In the table above, we can see that

  1. When the variance in csPMI is lower, solutions to analogies are more accurate (Pearson’s $r = -0.70$). This is because an analogy is more likely to hold over a set of word pairs when the geometric translations are identical, and thus when the csPMI values are identical.

  2. Similar analogies, such as capital-world and capital-common-countries, have similar mean csPMI values. Our theory implies this, since similar analogies have similar translation vectors.

  3. The change in mean csPMI mirrors a change in the type of analogy, from geography (red) to verb tense (purple) to adjectives (blue). The only outlier, currency, has a very high csPMI variance, very low accuracy, and word pairs that rarely co-occur in Wikipedia. Also note that while analogies correspond neatly to the mean csPMI, they have no relation to the mean PMI.

Euclidean Distance and csPMI

To test the interpretation of Euclidean distance offered by the csPMI Theorem, we plot $-\text{csPMI}(x,y)$ against $\|\vec{x} - \vec{y}\|^2$ for SGNS vectors trained on Wikipedia:

As expected, there is a moderately strong positive correlation (Pearson’s $r = 0.502$); the more similar two words are (as defined by csPMI), the smaller the Euclidean distance between their vectors. In the normalized word space, the correlation is just as strong (Pearson’s $r = 0.514$).


In a noiseless SGNS or GloVe space, a linear analogy holds exactly over a set of word pairs iff the co-occurrence shifted PMI is the same for every word pair and across any two word pairs, provided the row vectors of those words in the factorized word-context matrix are coplanar.

This, in turn, reaffirms the long-standing intuition on why word analogies hold, helps explain why vector addition is a decent means of composing words, and provides a new interpretation of Euclidean distance in word vector spaces. Unlike past theories of word analogy arithmetic, there is plenty of empirical evidence to support the csPMI Theorem, making it much more tenable.

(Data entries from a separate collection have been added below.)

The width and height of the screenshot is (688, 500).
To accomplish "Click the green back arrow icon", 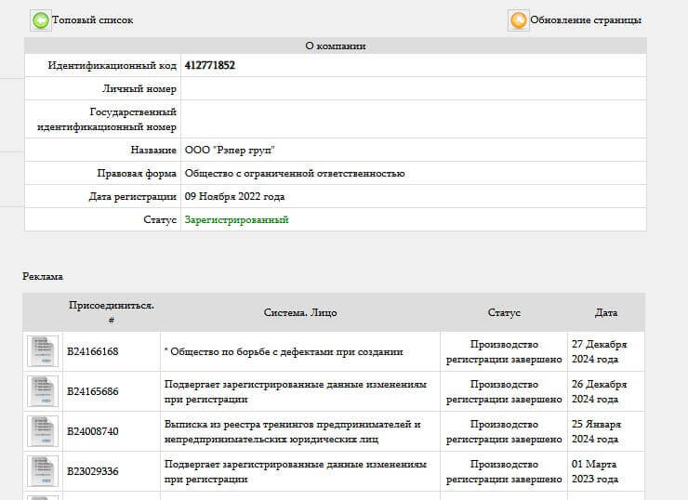I will coord(41,20).
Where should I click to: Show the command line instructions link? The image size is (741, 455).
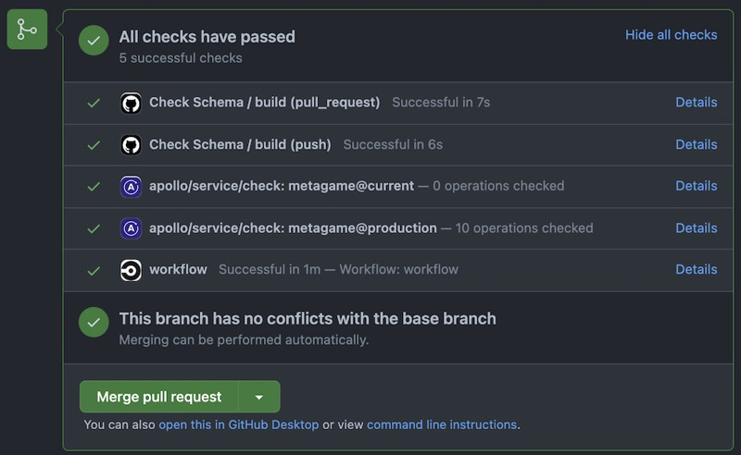pyautogui.click(x=442, y=425)
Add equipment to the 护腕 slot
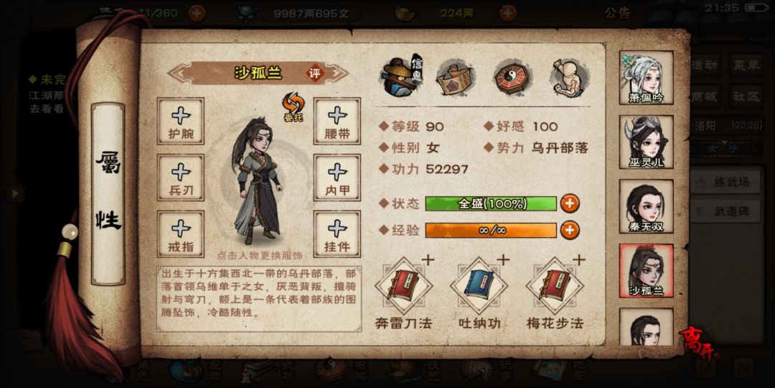 pyautogui.click(x=180, y=121)
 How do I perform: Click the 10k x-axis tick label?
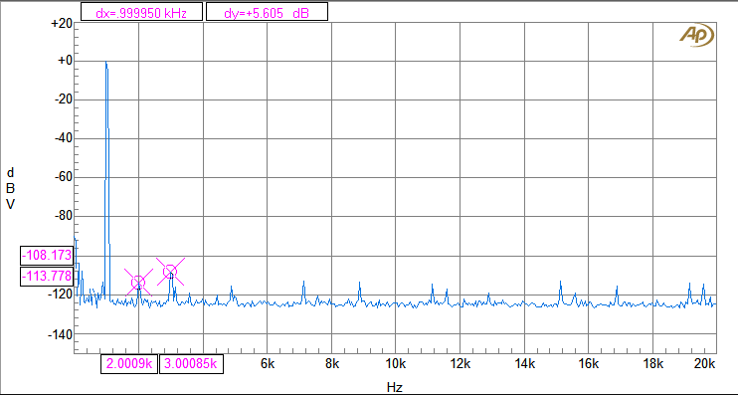click(396, 364)
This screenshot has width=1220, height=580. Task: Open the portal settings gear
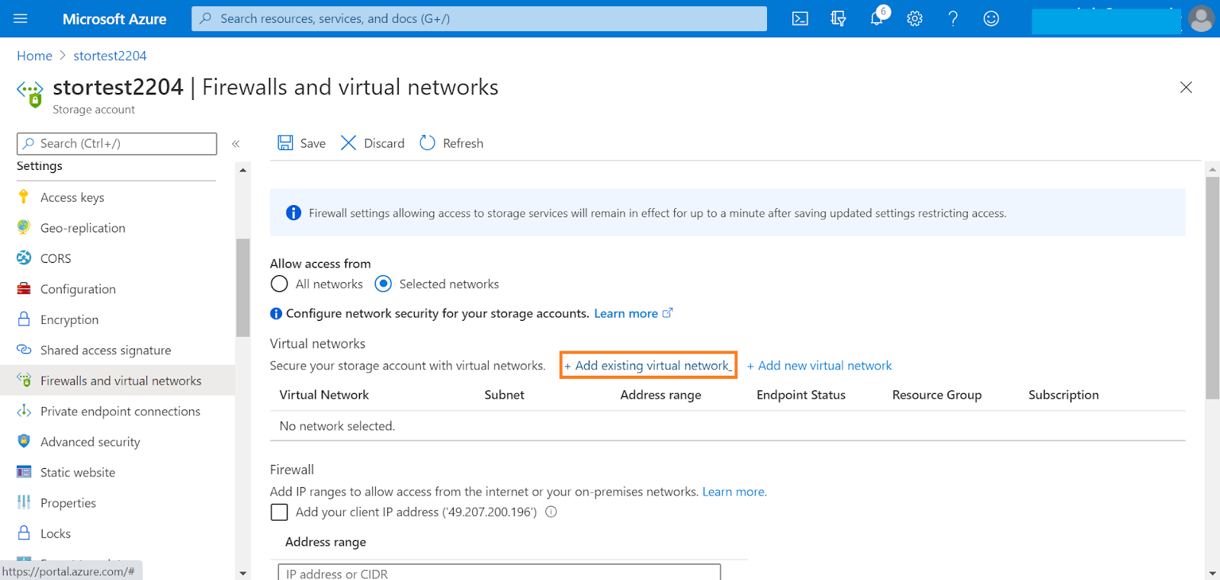915,19
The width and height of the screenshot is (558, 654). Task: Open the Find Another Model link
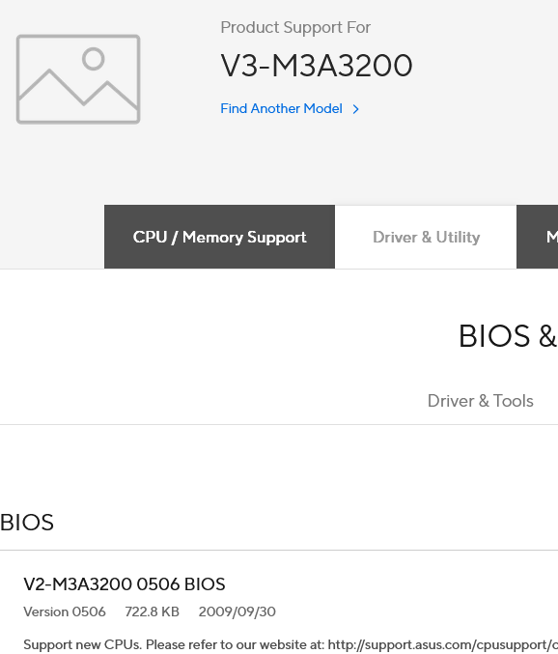281,108
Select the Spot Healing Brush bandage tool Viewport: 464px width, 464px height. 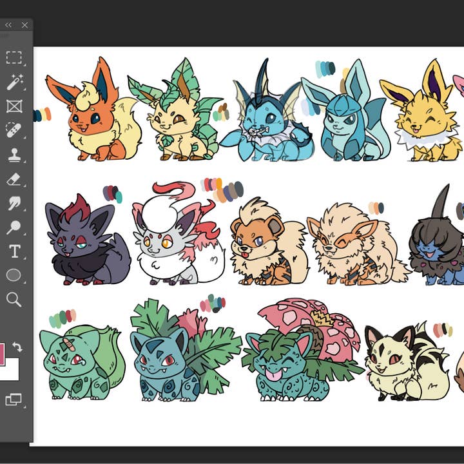click(14, 131)
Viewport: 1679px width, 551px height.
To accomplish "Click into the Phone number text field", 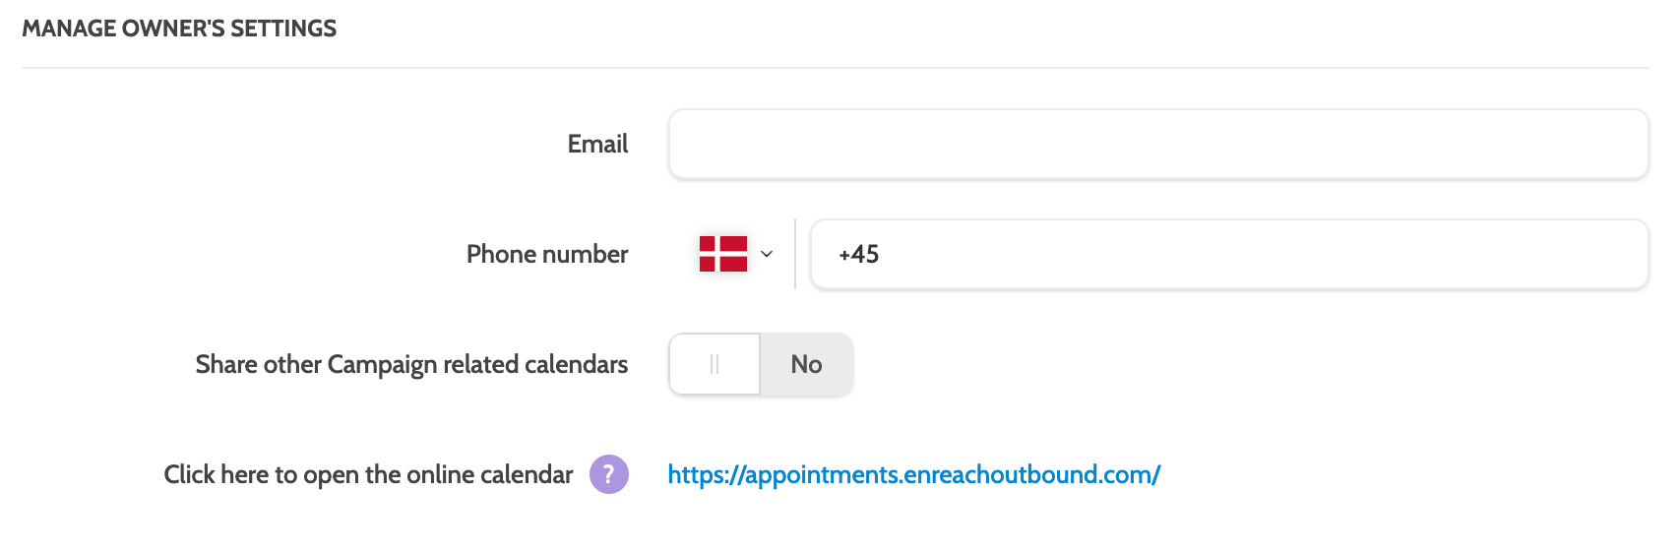I will click(1228, 254).
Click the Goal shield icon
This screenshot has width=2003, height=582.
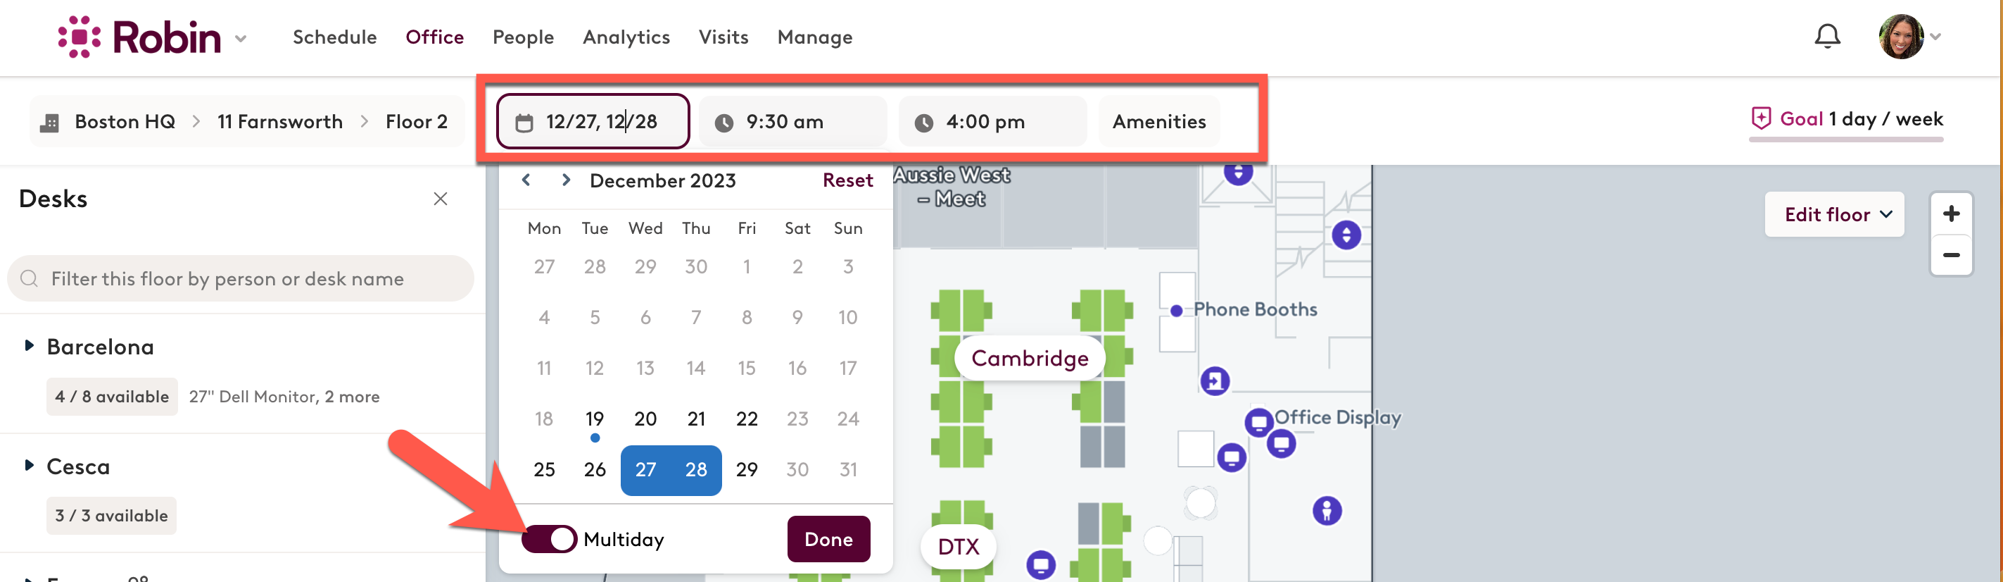(x=1760, y=118)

If you found this post useful, you can cite our paper as follows:

title = "Towards Understanding Linear Word Analogies",
author = "Ethayarajh, Kawin and Duvenaud, David and Hirst, Graeme",
booktitle = "Proceedings of the 57th Annual Meeting of the Association for Computational Linguistics",
month = jul, year = "2019", address = "Florence, Italy",
publisher = "Association for Computational Linguistics",
url = "https://www.aclweb.org/anthology/P19-1315",
doi = "10.18653/v1/P19-1315",
pages = "3253--3262",

Many thanks to Omer Levy and Yoav Goldberg for their helpful comments on an early draft of this paper, as well as the anonymous ACL reviewers. Special thanks to Graeme Hirst, Krishnapriya Vishnubhotla, Chloe Pou-Prom, and Allen Nie for their comments on this blog post. Thanks to Scott H. Hawley for catching a typo in the csPMI Theorem.

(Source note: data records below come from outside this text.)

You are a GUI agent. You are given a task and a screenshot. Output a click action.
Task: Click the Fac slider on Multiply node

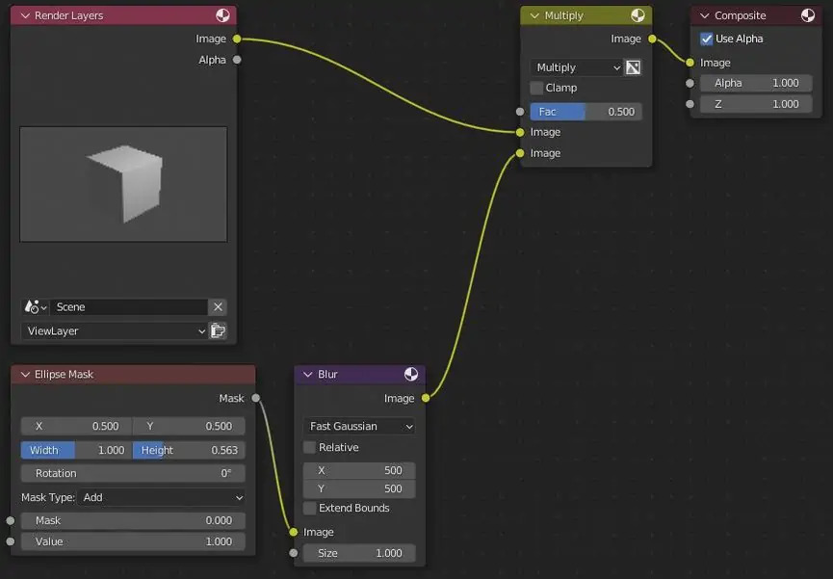pyautogui.click(x=586, y=112)
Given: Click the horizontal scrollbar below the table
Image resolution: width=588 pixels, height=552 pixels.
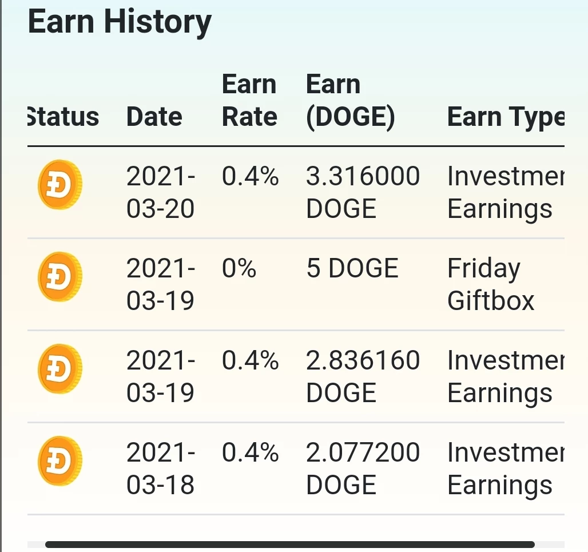Looking at the screenshot, I should 290,545.
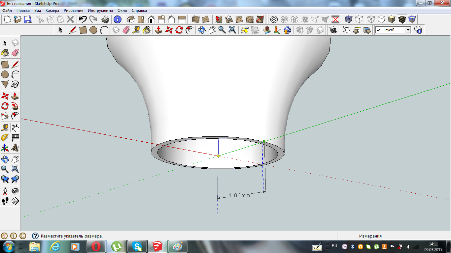Click the status bar help question mark
This screenshot has height=253, width=451.
pyautogui.click(x=35, y=236)
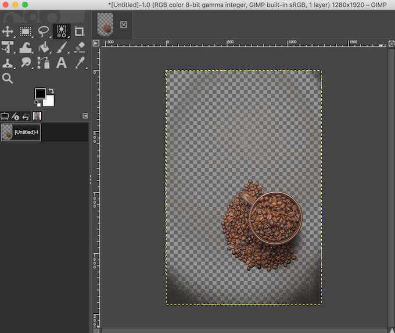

  1. Gittens et al. (2017) criticized the latent variable model for assuming that word vectors are known a priori and generated by randomly scaling vectors sampled from the unit sphere. 

  2. The original paraphrase model by Gittens et al. hinges on words having a uniform distribution rather than the typical Zipf distribution, which the authors themselves acknowledge is unrealistic. The revised model by Allen and Hospedales (2019) makes a highly unorthodox assumption that the negative sampling term in SGNS’ factorization is detrimental and can therefore be discarded. For any practical choice of $k$, which denotes the number of negative samples, the error term in Corollary 1.4 of that paper would be too large to explain the existence of word analogies. 

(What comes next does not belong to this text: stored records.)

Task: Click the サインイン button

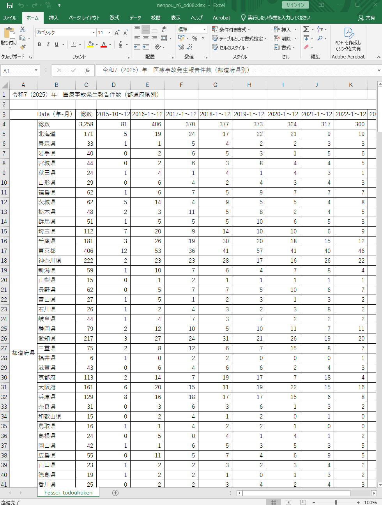Action: point(295,5)
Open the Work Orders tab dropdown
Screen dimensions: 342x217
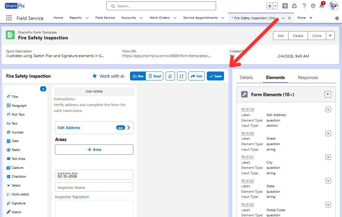coord(175,17)
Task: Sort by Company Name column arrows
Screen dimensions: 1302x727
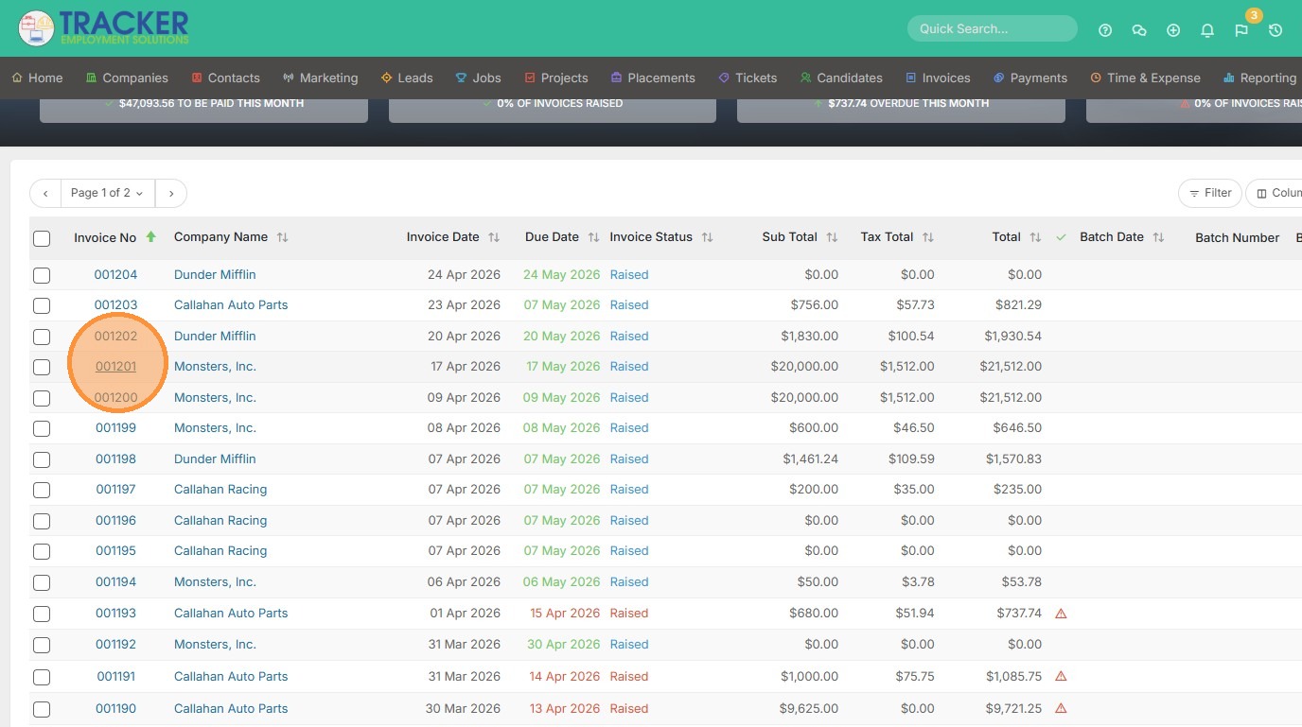Action: [x=282, y=237]
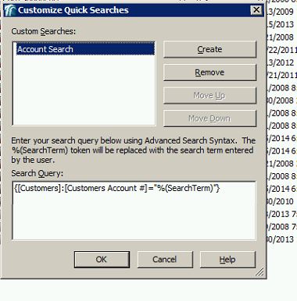Close the Customize Quick Searches dialog
The width and height of the screenshot is (297, 301).
tap(256, 10)
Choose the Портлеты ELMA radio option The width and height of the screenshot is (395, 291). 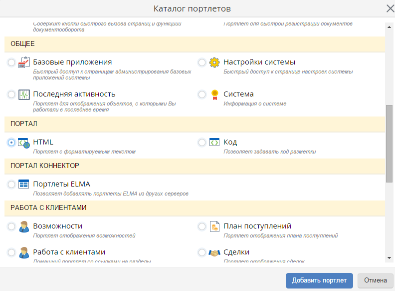11,185
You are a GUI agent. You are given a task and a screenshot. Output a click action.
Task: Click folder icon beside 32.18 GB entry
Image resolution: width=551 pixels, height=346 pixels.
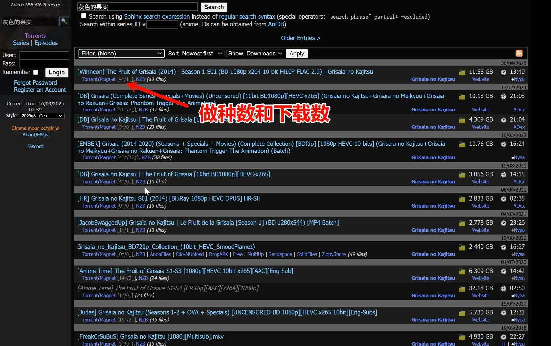[x=462, y=289]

  3. We do not need to worry about word vectors forming an anti-parallelogram that satisfies these conditions, as that would require the same direction in embedding space to correspond to two opposite relations (e.g., male → female and female → male), which is contradictory. 

  4. Some previous work (Schluter, 2018; Rogers et al., 2017) has argued that word analogies should not be used for evaluating word embeddings, for a number of different theoretical and empirical reasons. This finding supports that idea: given that there are sensible analogies that do not satisfy the conditions in the csPMI Theorem, we should not treat the ability to solve analogies arithmetically as a perfect proxy for embedding quality.